Inceneritori Sollecitata sull’argomento dal presidente del collegio giudicante, Massimo Zanetti, la dottoressa Gatti ha poi detto di essere «contraria all’incenerimento dei rifiuti. Credo di possano percorrere altre strade – ha aggiunto – e gli esempi di Sidney e San Francisco lo insegnano».
L’altra deposizione Il consulente ambientale Roberto Mastracci ha invece riferito circa i sopralluoghi e le analisi documentarie svolte sull’inceneritore di Maratta. Diverse le irregolarità riscontrate dal perito dell’accusa che ha parlato di «rifiuti in ingresso non conformi, con scarti di macellazioni e altri rifiuti organici aggregati alla frazione secca» e di «diverse certificazioni relative ai rifiuti in ingresso, risultate poi false».
Rifiuti sanitari Rispondendo alle domande del pm Elisabetta Massini, il perito ha fatto riferimento anche ai rifiuti sanitari: «L’impianto era autorizzato a bruciare solo quelli provenienti dal sistema sanitario dell’Umbria. In uno dei primi sopralluoghi ho invece verificato la presenza di rifiuti di altre regioni».
Rifiuti pericolosi In riferimento ai residui della combustione (ceneri e fanghi) secondo Roberto Mastracci in alcuni casi sarebbero «usciti dall’impianto come rifiuti non pericolosi per poi essere smaltiti in discarica con costi significativamente inferiori.

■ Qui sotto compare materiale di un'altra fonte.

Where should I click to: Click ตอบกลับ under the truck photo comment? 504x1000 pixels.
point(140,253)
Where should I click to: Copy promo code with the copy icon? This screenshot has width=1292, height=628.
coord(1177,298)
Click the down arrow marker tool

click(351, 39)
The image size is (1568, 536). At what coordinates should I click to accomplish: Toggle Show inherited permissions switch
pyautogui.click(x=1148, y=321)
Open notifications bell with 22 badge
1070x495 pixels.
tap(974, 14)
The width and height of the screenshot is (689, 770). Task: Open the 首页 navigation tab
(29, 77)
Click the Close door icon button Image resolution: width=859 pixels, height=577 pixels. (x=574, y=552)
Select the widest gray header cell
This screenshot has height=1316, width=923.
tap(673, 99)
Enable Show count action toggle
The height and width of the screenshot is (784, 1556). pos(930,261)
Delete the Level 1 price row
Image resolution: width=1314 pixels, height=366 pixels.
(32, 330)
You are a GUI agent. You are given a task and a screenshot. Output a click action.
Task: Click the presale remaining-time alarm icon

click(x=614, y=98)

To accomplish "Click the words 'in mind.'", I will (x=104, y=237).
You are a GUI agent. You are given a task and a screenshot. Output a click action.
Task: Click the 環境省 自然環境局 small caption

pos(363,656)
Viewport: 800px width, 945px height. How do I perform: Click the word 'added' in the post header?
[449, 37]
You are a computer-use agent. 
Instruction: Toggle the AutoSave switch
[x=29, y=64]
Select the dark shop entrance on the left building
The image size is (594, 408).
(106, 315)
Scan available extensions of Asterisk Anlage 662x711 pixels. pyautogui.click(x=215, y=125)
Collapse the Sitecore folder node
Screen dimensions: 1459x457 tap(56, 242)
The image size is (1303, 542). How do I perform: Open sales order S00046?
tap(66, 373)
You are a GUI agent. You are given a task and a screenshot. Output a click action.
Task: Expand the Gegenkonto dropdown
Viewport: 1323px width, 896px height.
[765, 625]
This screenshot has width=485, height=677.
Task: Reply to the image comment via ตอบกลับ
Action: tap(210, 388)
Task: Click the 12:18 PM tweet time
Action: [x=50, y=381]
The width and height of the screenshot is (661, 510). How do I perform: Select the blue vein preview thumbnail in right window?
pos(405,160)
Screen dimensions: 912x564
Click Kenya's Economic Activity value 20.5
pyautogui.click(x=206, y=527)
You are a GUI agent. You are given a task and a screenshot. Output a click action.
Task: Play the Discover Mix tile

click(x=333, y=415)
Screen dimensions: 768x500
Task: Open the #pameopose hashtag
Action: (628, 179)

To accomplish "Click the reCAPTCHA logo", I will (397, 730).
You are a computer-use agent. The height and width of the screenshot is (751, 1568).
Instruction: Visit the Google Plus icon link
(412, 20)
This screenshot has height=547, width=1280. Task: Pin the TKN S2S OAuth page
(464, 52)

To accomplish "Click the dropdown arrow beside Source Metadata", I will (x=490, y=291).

In realtà – ha aggiunto il perito – erano pericolosi e i veri parametri non figuravano nelle relative certificazioni». In un altro passaggio il consulente ha parlato della temperatura di incenerimento che, stando ai report sequestrati, in alcuni casi sarebbe «scesa al di sotto del limite di rischio che può causare la produzione di diossine».
Il processo Nella prossima udienza il contenuto della deposizione del consulente sarà oggetto di controesame da parte delle difese che puntano a smontare pezzo per pezzo il castello accusatorio della procura. Quest’ultimo si articola in un duplice filone: il primo, ambientale, è ancora attivo nonostante le prescrizioni. In particolare le accuse riguardano le presunte violazioni nella gestione e nello smaltimento dei rifiuti (incluso lo scarico di reflui inquinanti nel fiume Nera) e il superamento dei limiti imposti per le emissioni nell’aria. Il secondo filone riguarda invece il mobbing che sarebbe stato attuato nei confronti di alcuni dipendenti ritenuti ‘scomodi’.